:: ОТРЫВОК ТЕКСТА ::
На теле сержанта были явно различимые шрамы от первых двух операций: извилистая линия вдоль спины, идущая от лопатки до бедра, и небольшая дуга вокруг левого соска. Харкен решил снова попробовать зайти через грудь и вскрыл скальпелем свой предыдущий разрез. С помощью ретрактора Тюдора Эдвардса — инструмента, названного по имени его наставника — он раздвинул ребра пациента и разрезал околосердечную сумку, чтобы обнажить сердце. Он хорошо видел шрам на стенке сердца, оставшийся после первой операции, ткань вокруг него была дряблой и другого цвета — таковы были последствия нанесенной травмы. Слегка сжав бьющееся сердце, он нашел инородное тело — в правом желудочке, рядом с основанием сердца прощупывалось небольшое уплотнение.

Теперь, когда осколок снаряда был найден, можно было приступить к кропотливой процедуре его извлечения. Харкен удерживал его на месте, плотно прижав с внутренней стороны пальцем, а с другой стороны накладывал два ряда швов из кетгута — обычно в этом нет ничего сложного, но так как сердечная мышца постоянно сокращается, то это уже далеко не так просто. В случае обширного кровотечения эти швы можно было бы стянуть, тем самым быстро и эффективно остановив кровопотерю. Бурштейн напряженно следил за электрокардиограммой, отслеживая признаки нарушения сердечного ритма из-за подобных манипуляций, а ассистент Харкена в это время взял в руки свободный конец нити из кетгута и ждал сигнала. Это был критический момент.

Стараясь работать как можно быстрее, Харкен сделал в стенке сердца небольшой надрез, в который вставил щипцы, чтобы расширить отверстие. Через этот разрез он ввел зажим и схватил непокорный осколок. На мгновение в операционной повисла звенящая тишина. А затем, как он рассказывал об этом в письме своей жене, «внезапно, с хлопком, словно кто-то открыл шампанское, осколок под давлением выпрыгнул из желудочка. Кровь полилась фонтаном». Ассистент плотно стянул страховочные швы, однако кровь не останавливалась. Харкен придавил сердце пальцем и, взяв иглу, принялся его зашивать. Ему удалось закрыть разрез, но, убрав палец, он обнаружил, что пришил перчатку к стенке сердца. Тогда его ассистент разрезал перчатку, и дело наконец было сделано. На то, чтобы открыть сердце, удалить осколок снаряда и зашить разрез, ушло три минуты. Его именитые гости были глубоко впечатлены: столь сложная и смелая операция проводилась впервые в истории.

Некоторые из операций Харкена проходили еще более драматично. Бывало, что после того как разрезали сердце, хлынувшая из него кровь полностью лишала хирурга обзора, и ему приходилось выуживать металлический осколок вслепую в бурлящем алом море. Кровопотери, как правило, были настолько серьезными, что пациентам нужно было быстро делать переливание. В наши дни кровь поступает в больницы в полиэтиленовых пакетах, которые подвешиваются на стойку, и вводится в организм под атмосферным давлением. Но в 1945-м пакеты для крови изобретены еще не были, так что ее просто разливали по бутылкам, в которые потом закачивали воздух, чтобы создать нужное давление, необходимое для проталкивания крови в вены пациента. Чаще всего все получалось без каких-либо проблем, однако время от времени бутылки взрывались, разбрызгивая по всей операционной кровь вперемешку с осколками стекла.

:: ПРЕДСТАВЛЕННЫЙ МАТЕРИАЛ ::

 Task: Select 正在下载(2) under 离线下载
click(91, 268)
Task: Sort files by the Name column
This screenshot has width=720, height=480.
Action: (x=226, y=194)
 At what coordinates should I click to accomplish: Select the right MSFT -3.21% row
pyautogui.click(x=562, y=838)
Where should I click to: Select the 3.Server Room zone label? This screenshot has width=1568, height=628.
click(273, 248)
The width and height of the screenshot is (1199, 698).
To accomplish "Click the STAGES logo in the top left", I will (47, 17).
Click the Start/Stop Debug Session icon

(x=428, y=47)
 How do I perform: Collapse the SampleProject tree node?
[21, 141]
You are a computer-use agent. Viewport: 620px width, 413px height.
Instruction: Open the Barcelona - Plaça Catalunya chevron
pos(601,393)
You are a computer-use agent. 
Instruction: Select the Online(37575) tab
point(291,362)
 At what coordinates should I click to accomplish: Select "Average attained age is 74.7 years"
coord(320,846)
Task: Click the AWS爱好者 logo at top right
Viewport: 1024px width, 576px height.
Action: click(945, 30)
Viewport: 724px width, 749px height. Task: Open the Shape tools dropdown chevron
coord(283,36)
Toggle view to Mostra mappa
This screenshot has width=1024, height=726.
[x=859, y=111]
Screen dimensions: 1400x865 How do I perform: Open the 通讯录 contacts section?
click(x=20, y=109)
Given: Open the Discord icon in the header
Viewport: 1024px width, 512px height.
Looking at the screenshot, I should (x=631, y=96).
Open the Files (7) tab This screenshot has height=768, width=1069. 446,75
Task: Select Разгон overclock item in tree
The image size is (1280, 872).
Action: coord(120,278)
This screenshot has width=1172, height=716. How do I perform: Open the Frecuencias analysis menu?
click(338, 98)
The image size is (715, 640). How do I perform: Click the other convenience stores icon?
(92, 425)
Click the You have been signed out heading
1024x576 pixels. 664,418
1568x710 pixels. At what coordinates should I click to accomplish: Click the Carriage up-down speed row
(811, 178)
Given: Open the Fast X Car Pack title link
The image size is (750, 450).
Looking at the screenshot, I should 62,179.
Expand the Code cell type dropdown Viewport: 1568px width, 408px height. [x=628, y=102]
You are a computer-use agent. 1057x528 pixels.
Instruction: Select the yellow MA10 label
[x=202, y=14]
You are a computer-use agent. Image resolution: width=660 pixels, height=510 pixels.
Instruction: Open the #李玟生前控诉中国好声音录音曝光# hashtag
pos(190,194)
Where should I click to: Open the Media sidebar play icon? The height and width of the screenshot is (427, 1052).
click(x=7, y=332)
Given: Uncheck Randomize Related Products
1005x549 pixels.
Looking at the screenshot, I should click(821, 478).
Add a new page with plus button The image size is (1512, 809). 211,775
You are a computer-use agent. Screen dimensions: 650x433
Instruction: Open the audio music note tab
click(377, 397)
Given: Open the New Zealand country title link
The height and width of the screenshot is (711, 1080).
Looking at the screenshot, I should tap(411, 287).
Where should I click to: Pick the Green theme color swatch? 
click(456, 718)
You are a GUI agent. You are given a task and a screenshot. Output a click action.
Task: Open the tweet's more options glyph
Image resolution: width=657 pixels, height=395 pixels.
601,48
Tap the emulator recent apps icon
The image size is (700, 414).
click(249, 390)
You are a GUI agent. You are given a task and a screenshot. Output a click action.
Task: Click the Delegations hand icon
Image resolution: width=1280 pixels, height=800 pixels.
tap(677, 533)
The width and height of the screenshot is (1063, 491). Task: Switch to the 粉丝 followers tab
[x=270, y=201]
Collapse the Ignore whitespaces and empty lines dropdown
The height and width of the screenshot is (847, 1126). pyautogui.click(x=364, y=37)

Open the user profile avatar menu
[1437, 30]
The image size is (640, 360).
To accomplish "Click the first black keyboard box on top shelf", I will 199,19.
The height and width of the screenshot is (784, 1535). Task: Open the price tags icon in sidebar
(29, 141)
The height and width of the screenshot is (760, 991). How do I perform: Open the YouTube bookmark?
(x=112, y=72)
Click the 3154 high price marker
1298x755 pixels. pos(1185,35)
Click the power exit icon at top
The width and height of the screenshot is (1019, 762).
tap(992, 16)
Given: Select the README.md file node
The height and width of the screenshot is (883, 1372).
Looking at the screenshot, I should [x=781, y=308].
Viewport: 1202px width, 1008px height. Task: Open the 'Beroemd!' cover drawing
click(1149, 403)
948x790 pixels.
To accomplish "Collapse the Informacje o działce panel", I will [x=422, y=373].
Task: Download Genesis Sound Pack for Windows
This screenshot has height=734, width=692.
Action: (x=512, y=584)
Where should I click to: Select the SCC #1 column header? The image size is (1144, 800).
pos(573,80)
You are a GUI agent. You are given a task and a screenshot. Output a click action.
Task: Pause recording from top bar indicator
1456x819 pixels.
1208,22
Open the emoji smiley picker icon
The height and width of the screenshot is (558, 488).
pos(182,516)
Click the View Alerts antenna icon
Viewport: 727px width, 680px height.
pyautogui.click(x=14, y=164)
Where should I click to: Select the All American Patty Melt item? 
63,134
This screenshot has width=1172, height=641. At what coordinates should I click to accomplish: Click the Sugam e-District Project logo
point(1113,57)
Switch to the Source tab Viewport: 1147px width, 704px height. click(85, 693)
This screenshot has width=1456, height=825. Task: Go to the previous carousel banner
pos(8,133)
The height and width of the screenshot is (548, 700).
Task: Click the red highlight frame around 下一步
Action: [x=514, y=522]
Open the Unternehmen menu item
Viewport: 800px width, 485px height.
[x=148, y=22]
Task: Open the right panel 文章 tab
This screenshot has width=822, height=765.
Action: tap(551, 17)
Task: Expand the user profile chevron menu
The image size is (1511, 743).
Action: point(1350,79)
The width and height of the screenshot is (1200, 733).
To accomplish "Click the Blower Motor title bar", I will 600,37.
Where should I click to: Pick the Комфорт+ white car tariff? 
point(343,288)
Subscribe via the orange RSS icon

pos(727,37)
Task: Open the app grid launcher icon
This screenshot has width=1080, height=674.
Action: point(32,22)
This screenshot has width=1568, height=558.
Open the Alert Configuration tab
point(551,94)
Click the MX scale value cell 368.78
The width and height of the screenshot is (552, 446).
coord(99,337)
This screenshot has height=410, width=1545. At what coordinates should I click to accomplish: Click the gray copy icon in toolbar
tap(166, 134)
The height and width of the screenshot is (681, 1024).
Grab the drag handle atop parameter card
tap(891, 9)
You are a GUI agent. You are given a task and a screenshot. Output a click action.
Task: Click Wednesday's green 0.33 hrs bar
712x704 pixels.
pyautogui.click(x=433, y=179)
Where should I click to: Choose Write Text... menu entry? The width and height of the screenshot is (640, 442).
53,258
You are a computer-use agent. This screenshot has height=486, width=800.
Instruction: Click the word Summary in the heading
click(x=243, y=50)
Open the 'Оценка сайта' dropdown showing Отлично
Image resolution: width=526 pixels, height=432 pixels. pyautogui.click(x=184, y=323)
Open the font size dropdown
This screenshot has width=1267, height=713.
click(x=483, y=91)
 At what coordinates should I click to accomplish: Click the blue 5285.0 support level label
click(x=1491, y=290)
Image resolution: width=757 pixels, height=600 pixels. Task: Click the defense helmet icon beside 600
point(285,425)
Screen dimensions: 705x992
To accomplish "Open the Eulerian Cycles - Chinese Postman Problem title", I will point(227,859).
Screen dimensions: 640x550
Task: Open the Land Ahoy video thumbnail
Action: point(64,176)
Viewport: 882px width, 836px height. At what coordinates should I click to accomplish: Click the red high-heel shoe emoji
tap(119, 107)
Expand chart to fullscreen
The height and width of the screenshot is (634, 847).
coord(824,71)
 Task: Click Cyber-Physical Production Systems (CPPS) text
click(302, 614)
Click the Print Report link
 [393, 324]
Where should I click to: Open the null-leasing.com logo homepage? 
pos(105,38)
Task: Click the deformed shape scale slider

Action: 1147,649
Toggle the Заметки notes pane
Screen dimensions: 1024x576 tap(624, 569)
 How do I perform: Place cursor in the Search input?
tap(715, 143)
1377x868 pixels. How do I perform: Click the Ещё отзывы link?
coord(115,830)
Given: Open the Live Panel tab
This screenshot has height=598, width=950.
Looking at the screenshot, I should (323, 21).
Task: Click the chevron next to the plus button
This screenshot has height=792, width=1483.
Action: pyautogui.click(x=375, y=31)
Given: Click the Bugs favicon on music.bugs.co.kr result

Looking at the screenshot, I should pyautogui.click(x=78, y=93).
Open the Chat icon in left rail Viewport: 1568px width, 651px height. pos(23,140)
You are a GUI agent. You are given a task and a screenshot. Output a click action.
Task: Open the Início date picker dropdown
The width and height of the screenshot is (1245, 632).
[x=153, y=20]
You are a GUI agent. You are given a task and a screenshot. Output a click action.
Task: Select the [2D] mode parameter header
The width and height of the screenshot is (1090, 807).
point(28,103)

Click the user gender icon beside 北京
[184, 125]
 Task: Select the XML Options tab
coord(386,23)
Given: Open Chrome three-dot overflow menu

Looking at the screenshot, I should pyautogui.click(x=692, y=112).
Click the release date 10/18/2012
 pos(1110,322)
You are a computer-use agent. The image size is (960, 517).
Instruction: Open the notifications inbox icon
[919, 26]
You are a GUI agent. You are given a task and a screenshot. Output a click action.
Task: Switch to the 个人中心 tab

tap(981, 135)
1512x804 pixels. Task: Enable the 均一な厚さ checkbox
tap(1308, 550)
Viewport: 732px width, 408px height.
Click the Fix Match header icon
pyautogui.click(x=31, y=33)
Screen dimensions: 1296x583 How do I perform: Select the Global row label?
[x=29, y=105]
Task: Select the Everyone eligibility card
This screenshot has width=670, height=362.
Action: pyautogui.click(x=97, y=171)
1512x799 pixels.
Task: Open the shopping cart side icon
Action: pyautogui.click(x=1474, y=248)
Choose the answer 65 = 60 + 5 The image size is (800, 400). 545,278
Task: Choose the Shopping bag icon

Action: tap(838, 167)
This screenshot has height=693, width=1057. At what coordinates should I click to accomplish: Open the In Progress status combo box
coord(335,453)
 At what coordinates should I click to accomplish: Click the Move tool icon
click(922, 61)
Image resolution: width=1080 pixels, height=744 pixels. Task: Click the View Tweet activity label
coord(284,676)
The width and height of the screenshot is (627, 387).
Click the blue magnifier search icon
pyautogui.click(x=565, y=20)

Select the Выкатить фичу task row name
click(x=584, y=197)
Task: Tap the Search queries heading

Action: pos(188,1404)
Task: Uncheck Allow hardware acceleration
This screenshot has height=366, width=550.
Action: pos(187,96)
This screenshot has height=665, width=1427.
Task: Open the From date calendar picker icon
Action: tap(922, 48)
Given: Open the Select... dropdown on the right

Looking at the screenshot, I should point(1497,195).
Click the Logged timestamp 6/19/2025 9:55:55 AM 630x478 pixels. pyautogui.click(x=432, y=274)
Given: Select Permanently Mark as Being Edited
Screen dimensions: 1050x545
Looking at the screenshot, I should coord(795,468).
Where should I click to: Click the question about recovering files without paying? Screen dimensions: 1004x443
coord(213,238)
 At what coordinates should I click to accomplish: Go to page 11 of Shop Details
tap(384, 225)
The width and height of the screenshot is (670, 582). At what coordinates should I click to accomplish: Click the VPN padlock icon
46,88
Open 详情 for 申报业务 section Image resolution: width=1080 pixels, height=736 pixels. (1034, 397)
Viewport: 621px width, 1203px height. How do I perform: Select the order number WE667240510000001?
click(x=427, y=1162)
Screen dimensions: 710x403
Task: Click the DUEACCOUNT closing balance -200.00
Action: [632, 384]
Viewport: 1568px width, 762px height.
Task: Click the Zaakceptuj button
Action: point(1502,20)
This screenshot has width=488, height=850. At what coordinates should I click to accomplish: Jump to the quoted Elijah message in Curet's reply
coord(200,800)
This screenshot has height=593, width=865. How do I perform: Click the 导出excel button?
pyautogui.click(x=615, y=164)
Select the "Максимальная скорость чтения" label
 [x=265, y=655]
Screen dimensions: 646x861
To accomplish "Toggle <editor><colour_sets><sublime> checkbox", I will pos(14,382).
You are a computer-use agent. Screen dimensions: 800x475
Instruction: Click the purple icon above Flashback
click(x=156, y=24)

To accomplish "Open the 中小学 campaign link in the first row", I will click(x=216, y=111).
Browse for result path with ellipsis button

:: ВЫПОЛНИТЕ ЗАДАНИЕ ::
Повторите без изменений часть отрывка об операции на сердце: от слов «Теперь, когда осколок» до слов «был критический момент.» включительно.

:: ОТВЕТ НА ЗАДАНИЕ ::
Теперь, когда осколок снаряда был найден, можно было приступить к кропотливой процедуре его извлечения. Харкен удерживал его на месте, плотно прижав с внутренней стороны пальцем, а с другой стороны накладывал два ряда швов из кетгута — обычно в этом нет ничего сложного, но так как сердечная мышца постоянно сокращается, то это уже далеко не так просто. В случае обширного кровотечения эти швы можно было бы стянуть, тем самым быстро и эффективно остановив кровопотерю. Бурштейн напряженно следил за электрокардиограммой, отслеживая признаки нарушения сердечного ритма из-за подобных манипуляций, а ассистент Харкена в это время взял в руки свободный конец нити из кетгута и ждал сигнала. Это был критический момент.